Published by the Students of Johns Hopkins since 1896
April 16, 2024

In Perfect Days, we face life’s vulnerabilities through the comfort of routine

By HANNAH PHAN | March 3, 2024

koji-yakusho-image

DICK THOMAS JOHNSON / CC BY 2.0

The film Perfect Days stars Koji Yakusho as a Japanese bathroom cleaner who appreciates the small joys in life.

Cleaning the bathroom is usually an annoying, insignificant task. Wim Wenders’ latest film, Perfect Days, takes this chore and transforms it into a vessel for gratitude. The film follows a series of days in the life of a Japanese bathroom cleaner, Hirayama, in minute detail. His everyday routine is monotonous and, on the surface, decently bleak. But despite a premise that is fairly uncompelling on the surface, Perfect Days is a moving depiction of finding meaning in the mundane.

The film’s protagonist, Hirayama (Koji Yakusho), is a middle-aged man who spends most of his day cleaning public toilets throughout Tokyo. He carries out his custodial job with the utmost care and respect, even if it doesn’t seem to warrant it. Much to the dismay of his only coworker, a younger man named Takashi, Hirayama cleans every toilet with great diligence. Takashi laments that everything they clean will just get dirty again anyway, but Hirayama takes pride in making sure he leaves every bathroom spotless. 

In addition to having a passion for his job, Hirayama also finds happiness in other facets of his life. Most of his day is spent going from bathroom to bathroom, but he seizes any free time he has to also carry out his other hobbies, such as botany, music, literature and photography. He wakes up at the same time every morning to water his plants. Before every drive to work, he carefully selects a cassette tape from his collection to listen to; he has his lunch break at a park, where he takes photos of the scenery around him; and, every night, he reads before going to sleep. 

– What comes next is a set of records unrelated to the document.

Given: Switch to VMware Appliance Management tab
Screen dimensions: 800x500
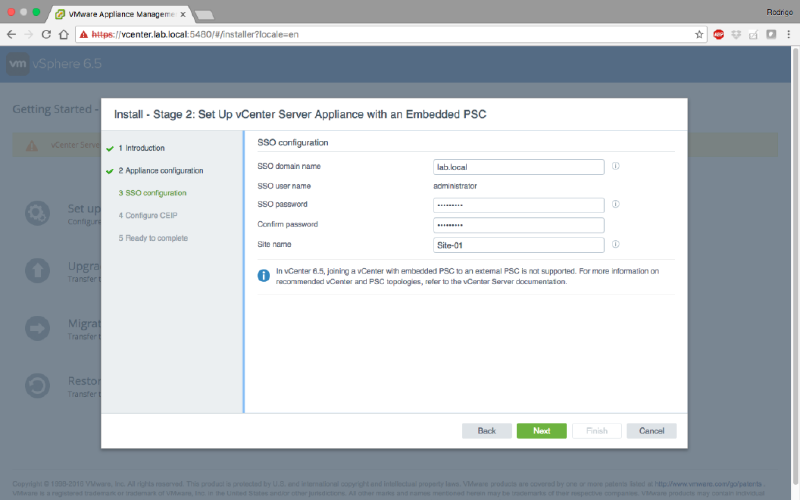Looking at the screenshot, I should point(118,14).
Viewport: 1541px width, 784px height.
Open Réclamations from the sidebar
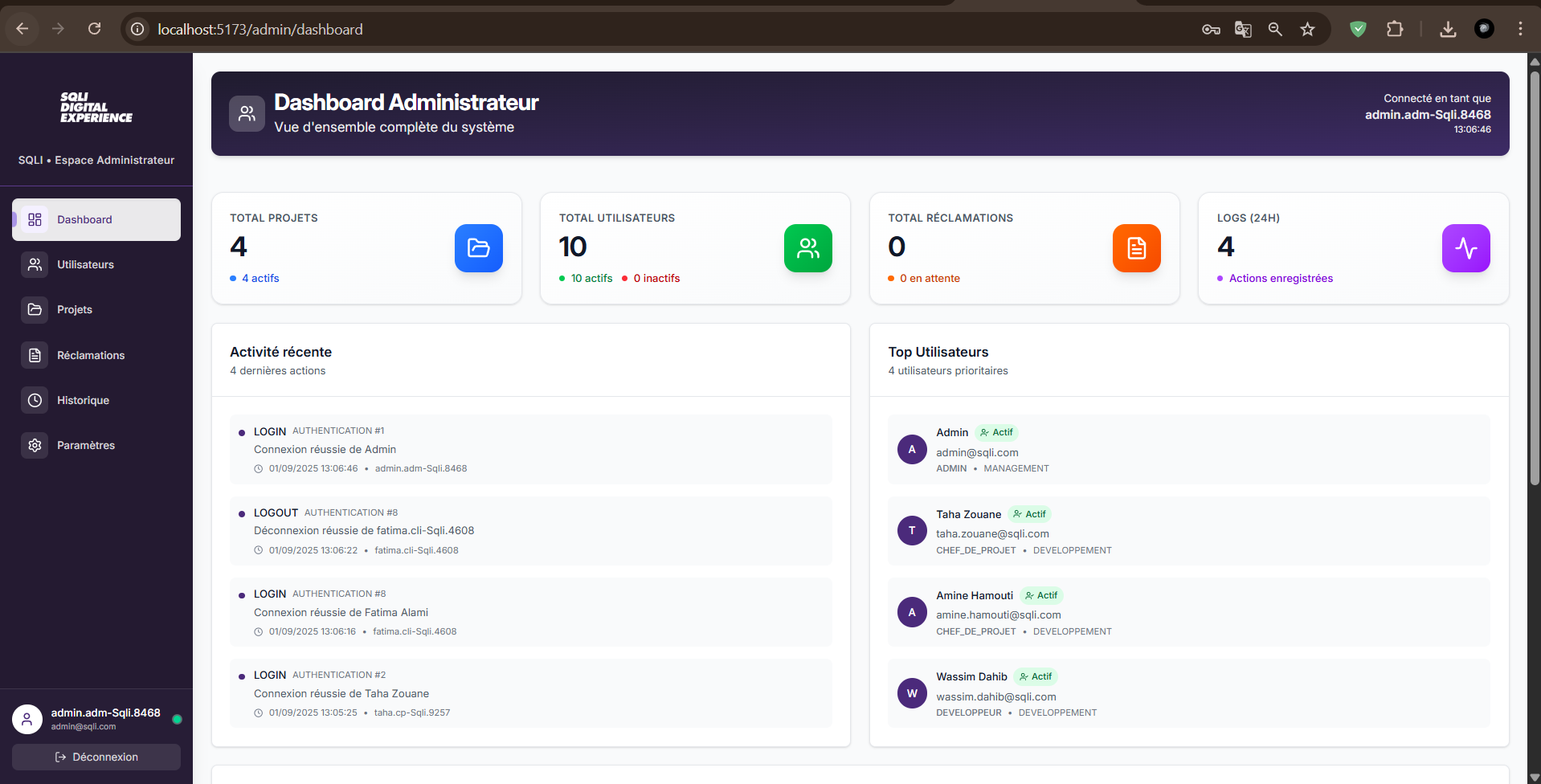(x=91, y=355)

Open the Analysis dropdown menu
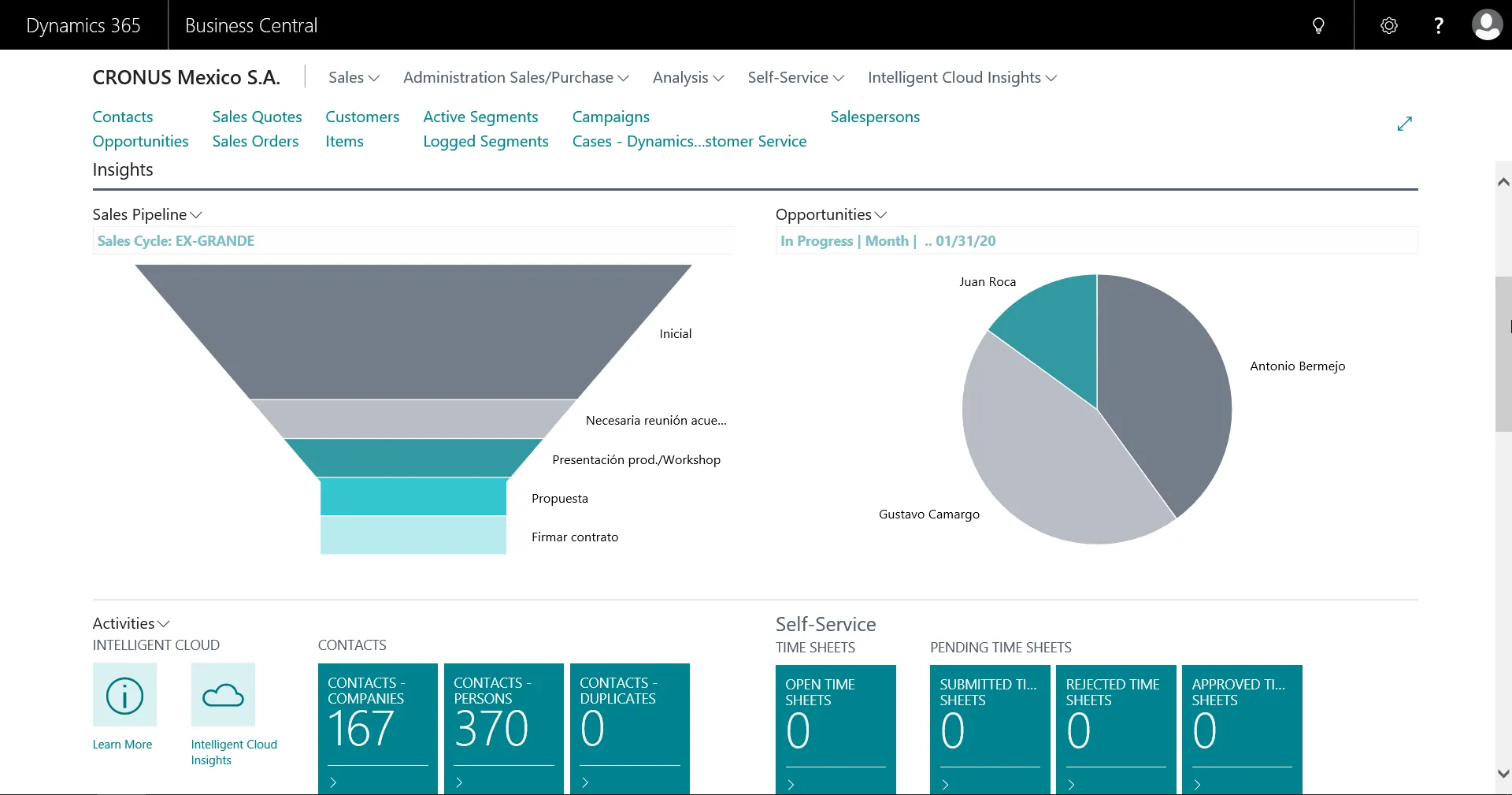(686, 77)
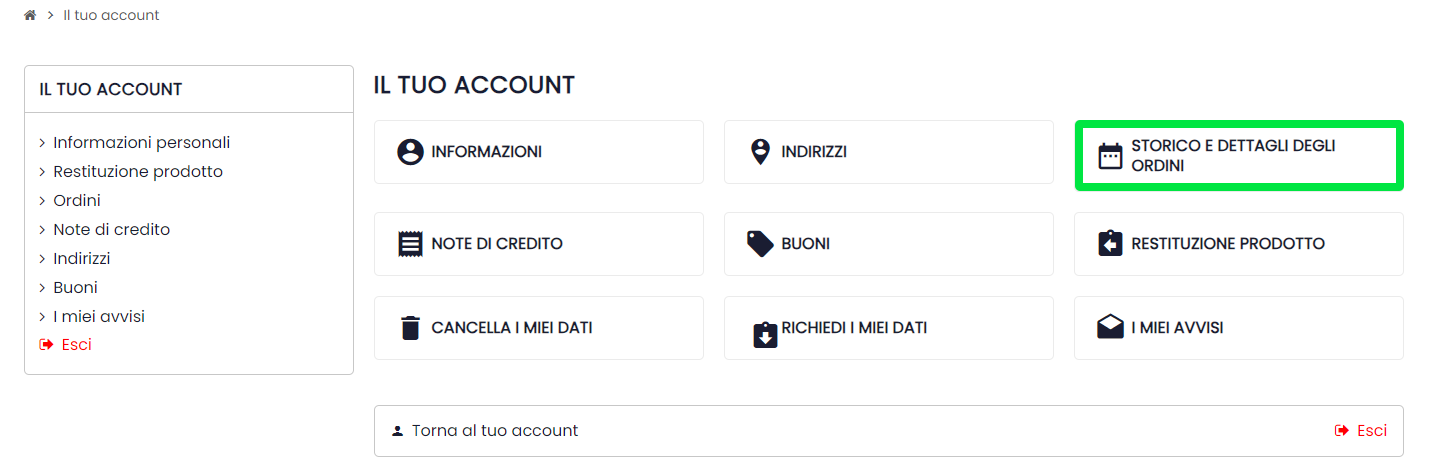Click the home icon in breadcrumb
Screen dimensions: 1437x473
tap(30, 15)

Hirayama lives a solitary life, and for the first hour of the film, there is barely any dialogue. He makes the necessary remarks to his coworkers, and he answers the occasional question from people using the restroom. He is content with receiving the same greeting from the waiter he sees every afternoon, and he is amused by the daily gossip he gets from the owner of the restaurant that he goes to in the evenings. 

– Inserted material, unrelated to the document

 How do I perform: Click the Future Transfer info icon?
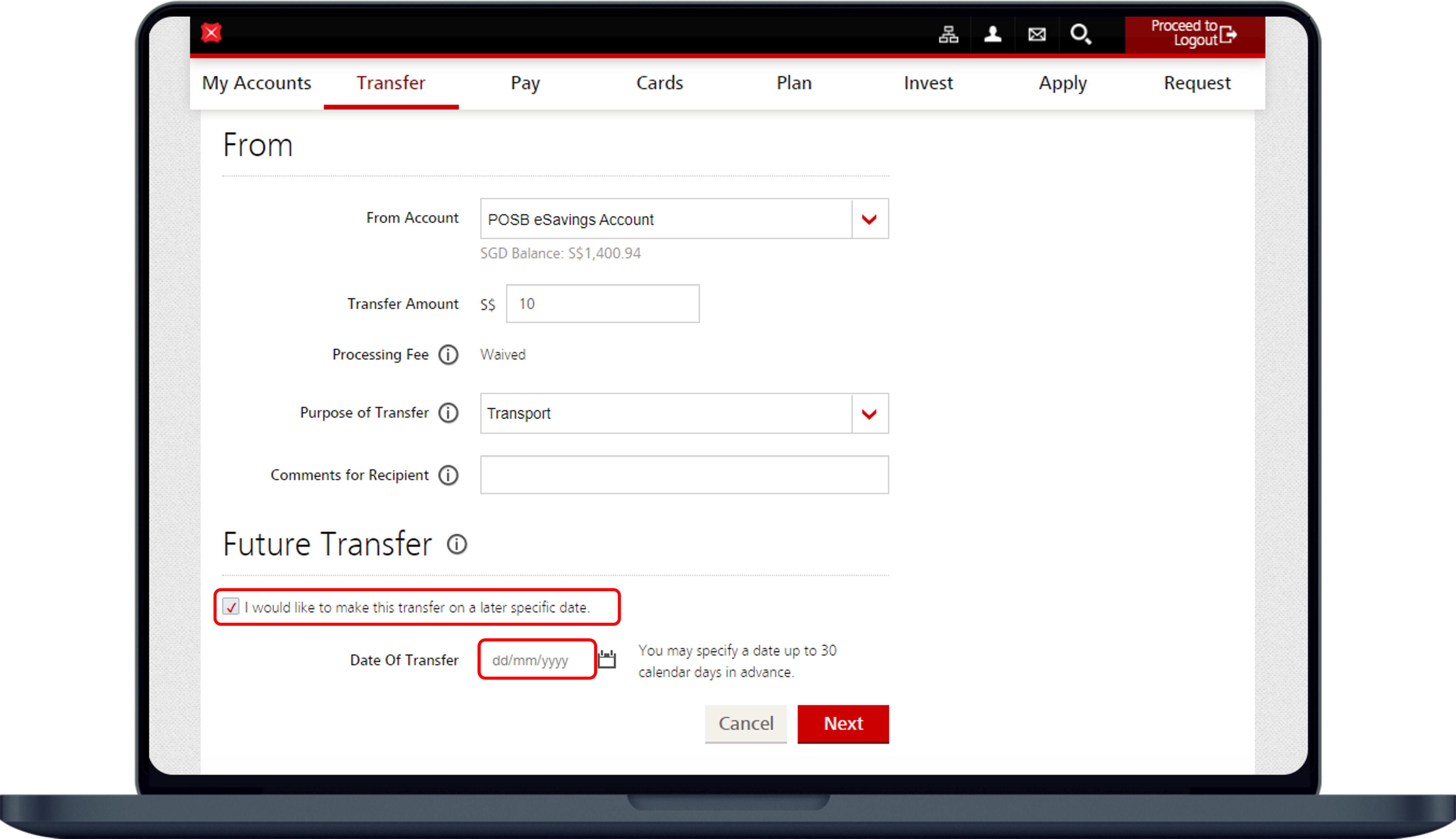point(457,544)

Because of his solitude, these minuscule interactions that he has with others are more profound. However, there is a twinge of uncertainty lurking beneath his routine. He’s getting by with what he has, but Hirayama’s meticulously arranged life can be easily upturned with a single disruption. 

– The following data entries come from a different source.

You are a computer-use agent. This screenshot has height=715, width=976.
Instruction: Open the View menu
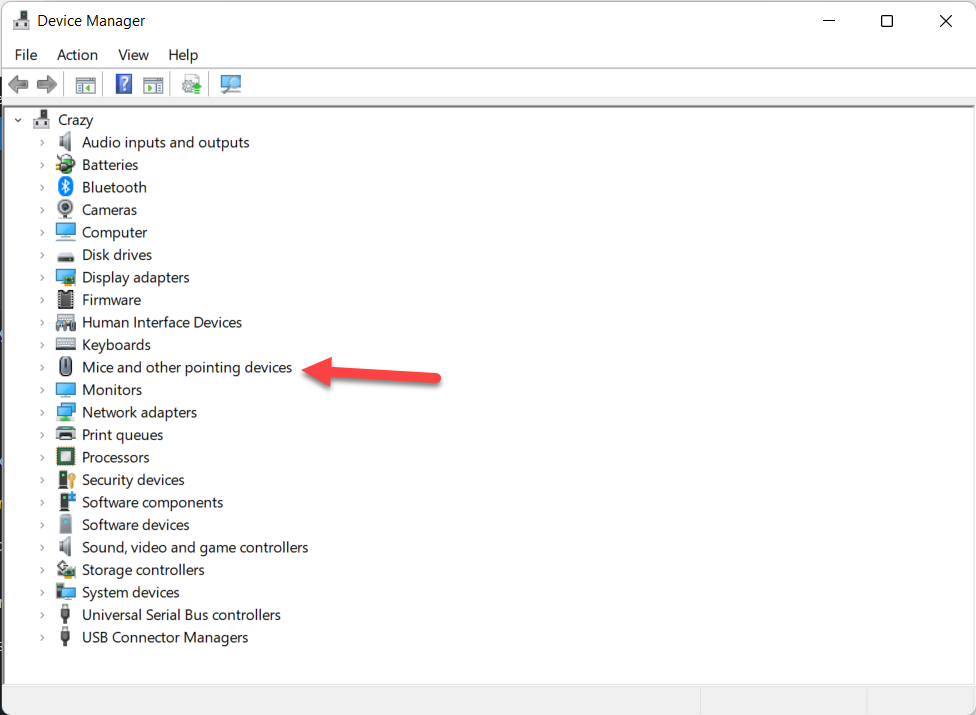pyautogui.click(x=133, y=55)
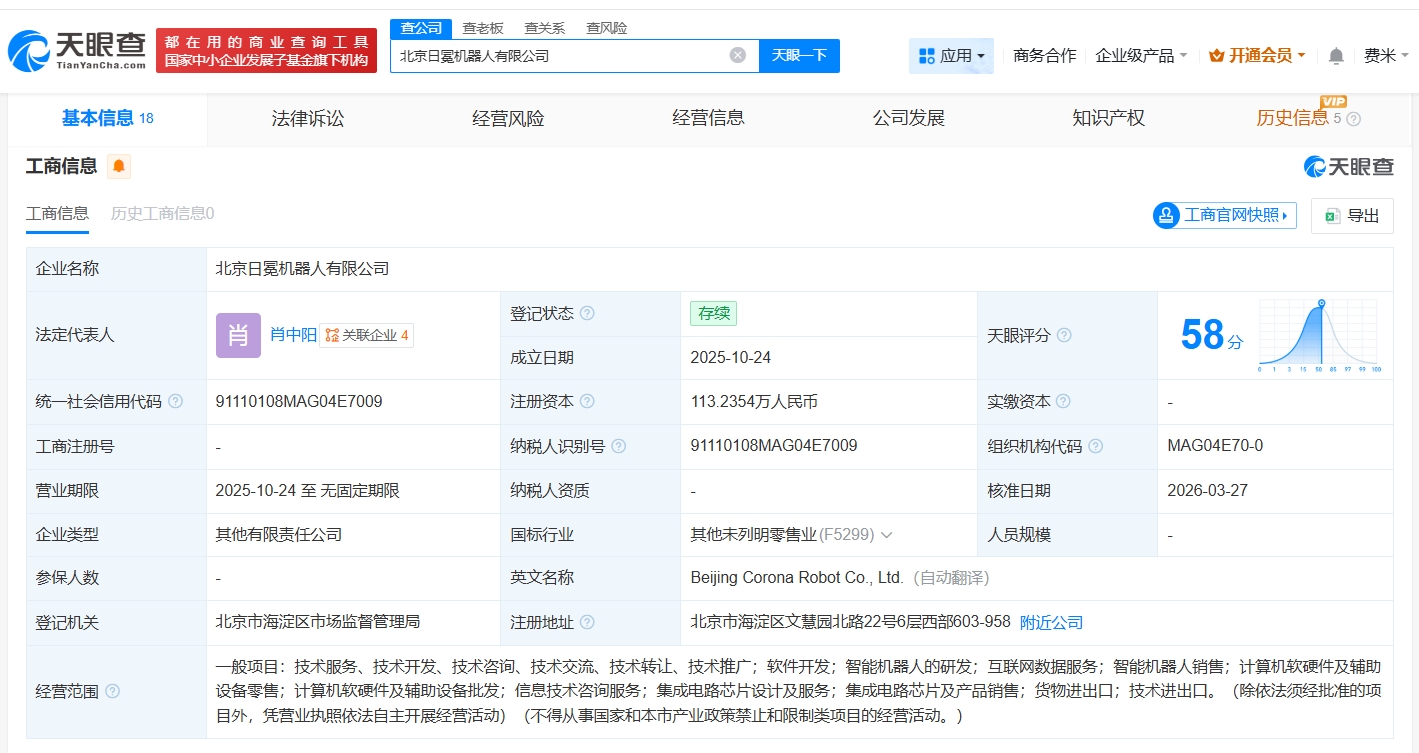Switch to the 法律诉讼 tab
The image size is (1419, 753).
(308, 119)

When his niece, Niko, runs away from her home, Hirayama finds her waiting outside his home announced. Niko accompanies him to work, and she takes pleasure in following Hirayama’s routine, even watering his plants for him and picking a book from Hirayama’s collection to read at the end of the day. Initially, Hirayama displays no difference in emotion with her than he had shown without her presence. He was perfectly satisfied with his life before, and during her time spent there with him, he’s still just as fulfilled.

What rips through ‌his normal demeanor is Niko’s departure. When his estranged, wealthy sister arrives in a chauffeured car to pick up her daughter, a bit of Hirayama’s past is revealed. His sister begs him to visit their ill father, who is staying in a nursing home, and she worries about his occupation, expressing her confusion as to why her brother is cleaning toilets for a living. Hirayama refuses her requests and questions, but he hugs her before she leaves with Niko. As they depart, Hirayama breaks down in tears. 

The rest of the film continues in the same manner as the beginning. Hirayama’s days are depicted without much change, from the moment he wakes up to the moment he closes his eyes again for a night’s sleep. There are a few more events that continue to disrupt the rhythm of his life, but the time when he connects with, and subsequently parts from, his niece is the most major disturbance in Hirayama’s way of life. 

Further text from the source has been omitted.